Selected passage>
- - -
In a recent interview with TIME, the police chief said he was moved to speak out in part because he’s a Cuban immigrant who came to the U.S. when he was a child. His son is also the same age as Laura. “Broken immigration policies and systems impact safety across the nation,” Acevedo said. “The people that are being impacted are real human beings. They’re real people.”
At a news conference last week, the Maradiaga-Alvarado family said they fled El Salvador after gang violence had claimed the lives of multiple members of their immediate family. Laura, her mother and her sister arrived in the U.S. via the Mexican border last October.
It’s unclear what led to the setback in Laura’s asylum application. The Justice Department’s Executive Office for Immigration Review confirmed Wednesday that an immigration judge had granted a motion to reopen Laura’s case on Monday. But the agency, which adjudicates all immigration cases in the country, declined to comment further.
Laura’s advocates say the judge’s speedy approval—granted on the same day the motion was filed—suggests some acknowledgement of human error on the court’s part. “They may be admitting that they made a mistake,” said FIEL Houston Executive Director Cesar Espinosa.
If there was an error, Mintz, the girl’s attorney, said it may have been the result of the massive backlog in immigration cases. “The clerks don’t do it with ill intention,” she told TIME. “They’re just overworked. The system is broken. There is need for more judges, more staff. More than a wall, we need resources for the immigration courts.”
- - -
Work request 1> Transcribe the article on Laura's asylum case between "In a recent" and "border last October.", inclusive.
Work request 2> In the article on Laura's asylum case, rewrite the paragraph beginning "It's unclear what led to the setback" more briefly while keeping its main facts.
Work request 3> Resume the article on Laura's asylum case from its last sentence.

Record set>
- - -
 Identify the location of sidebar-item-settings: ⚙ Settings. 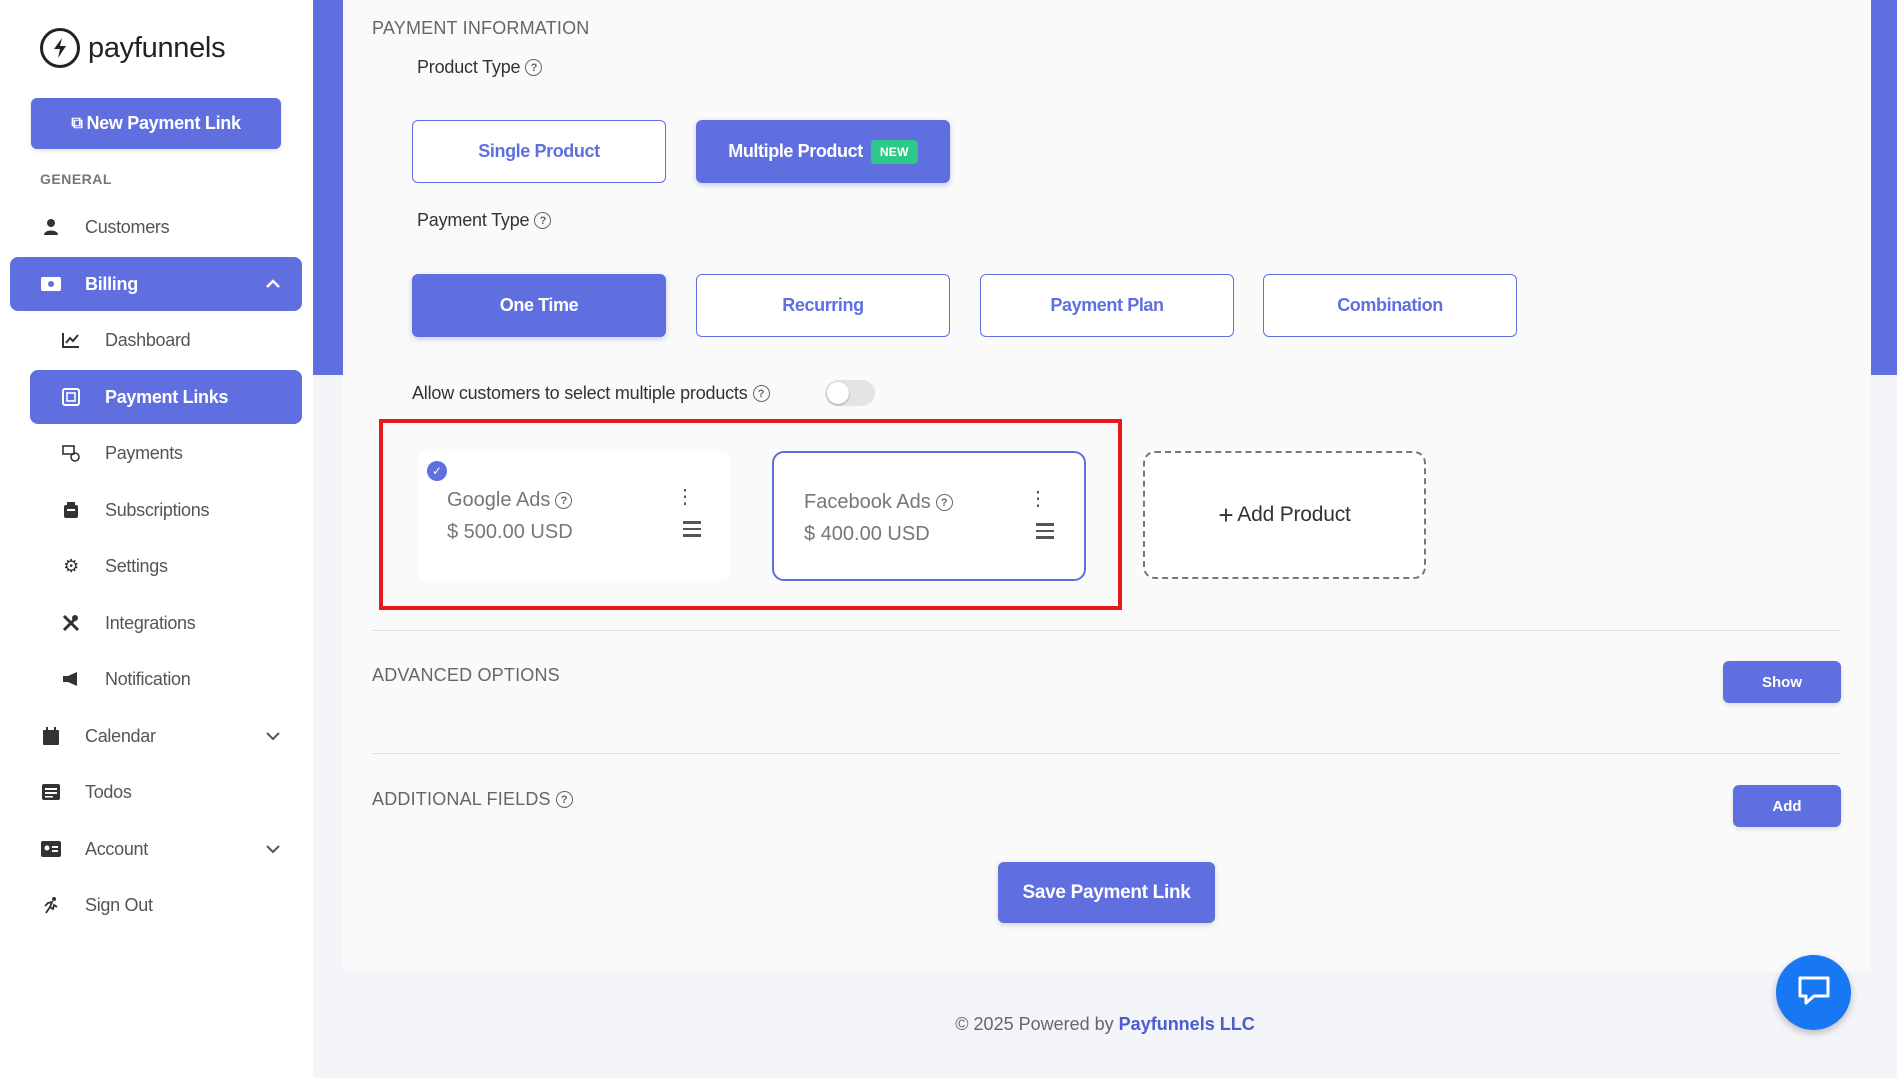
(166, 566).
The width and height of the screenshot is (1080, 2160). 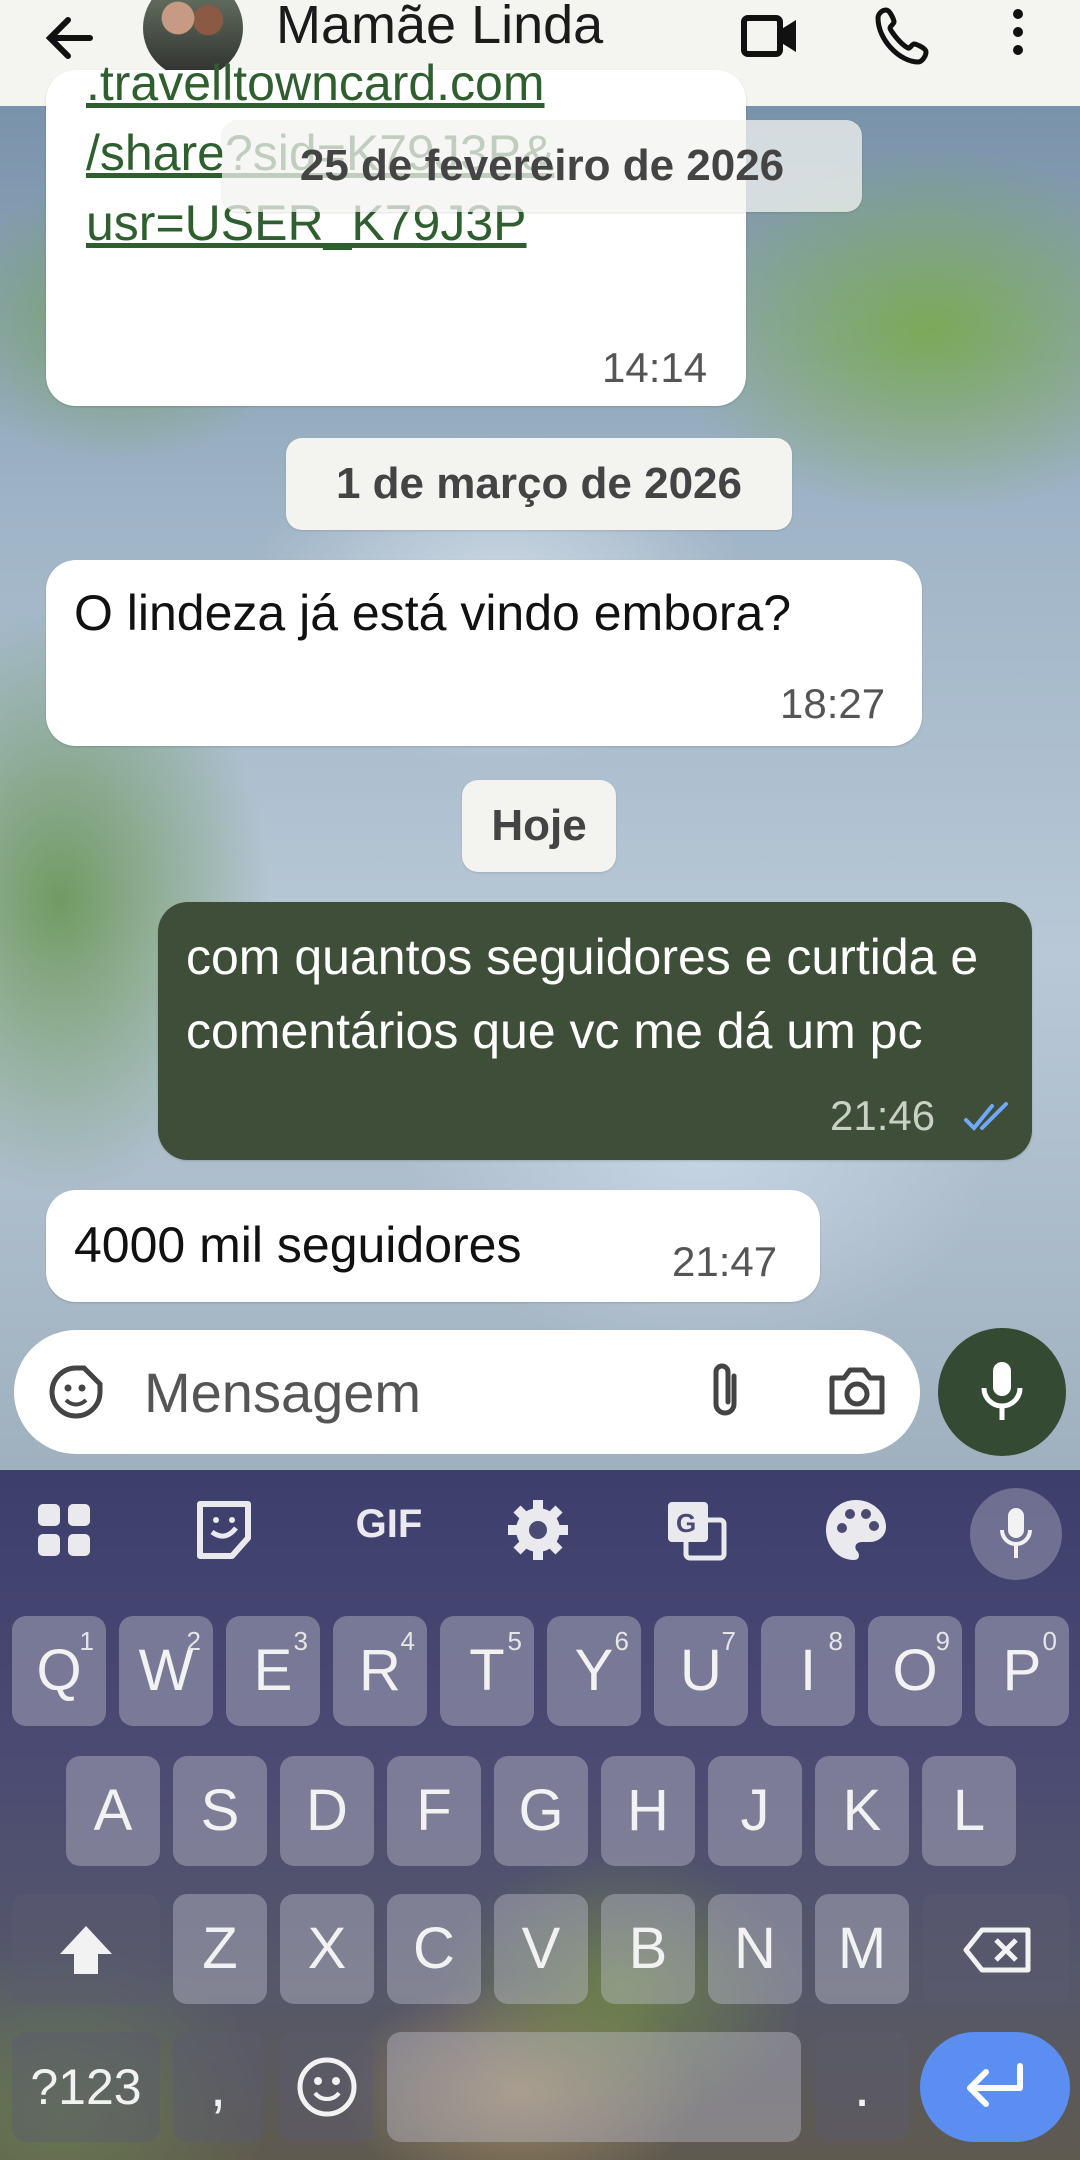 What do you see at coordinates (538, 1530) in the screenshot?
I see `settings-gear-icon` at bounding box center [538, 1530].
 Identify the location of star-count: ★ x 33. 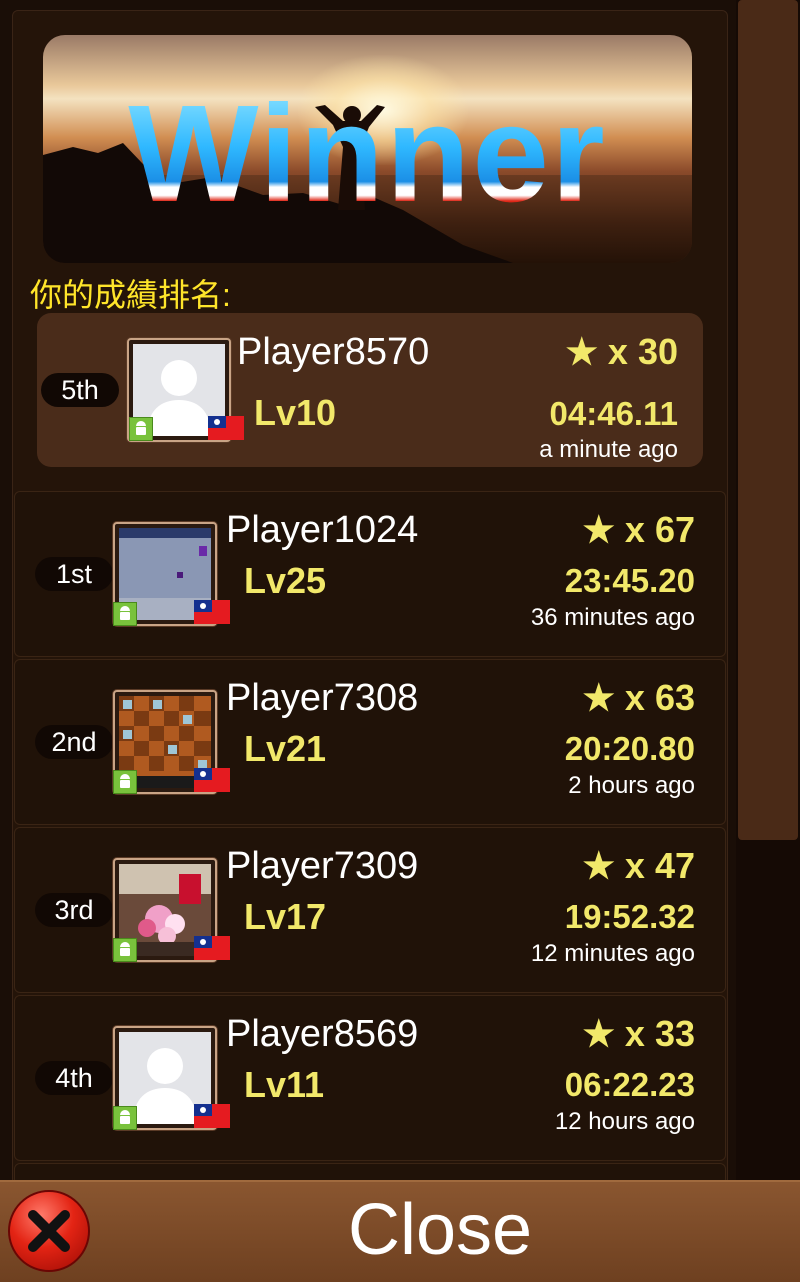
(638, 1034).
- - -
Task response 1>
In a recent interview with TIME, the police chief said he was moved to speak out in part because he’s a Cuban immigrant who came to the U.S. when he was a child. His son is also the same age as Laura. “Broken immigration policies and systems impact safety across the nation,” Acevedo said. “The people that are being impacted are real human beings. They’re real people.”
At a news conference last week, the Maradiaga-Alvarado family said they fled El Salvador after gang violence had claimed the lives of multiple members of their immediate family. Laura, her mother and her sister arrived in the U.S. via the Mexican border last October.

Task response 2> The cause of the setback in Laura's asylum application is unclear. On Wednesday, the Justice Department's Executive Office for Immigration Review, which decides all immigration cases in the country, confirmed that an immigration judge granted a motion on Monday to reopen her case. The agency declined to comment further.

Task response 3>
There are more than 855,000 pending immigration court cases in the United States, which is an all-time high, according to the Transactional Records Access Clearinghouse (TRAC), a nonprofit data research center at Syracuse University, which has been keeping record of pending immigration court cases for the last decade.
TRAC co-director Susan Long said the avalanche of cases has been accumulating for over a decade. The backlog worsened, she said, during the government shutdown earlier this year. “It’s an accelerating trend,” Long said. “It just keeps going up, and that’s an indication that there just isn’t enough resources there.”
California, Texas, and New York have the largest backlogs, Long said. In Texas, the Houston area—where the Maradiaga-Alvarado family has been living since they came to the U.S.—has the highest backlog, with more than 54,000 pending cases.
The Maradiaga-Alvarado family will return to court on May 20.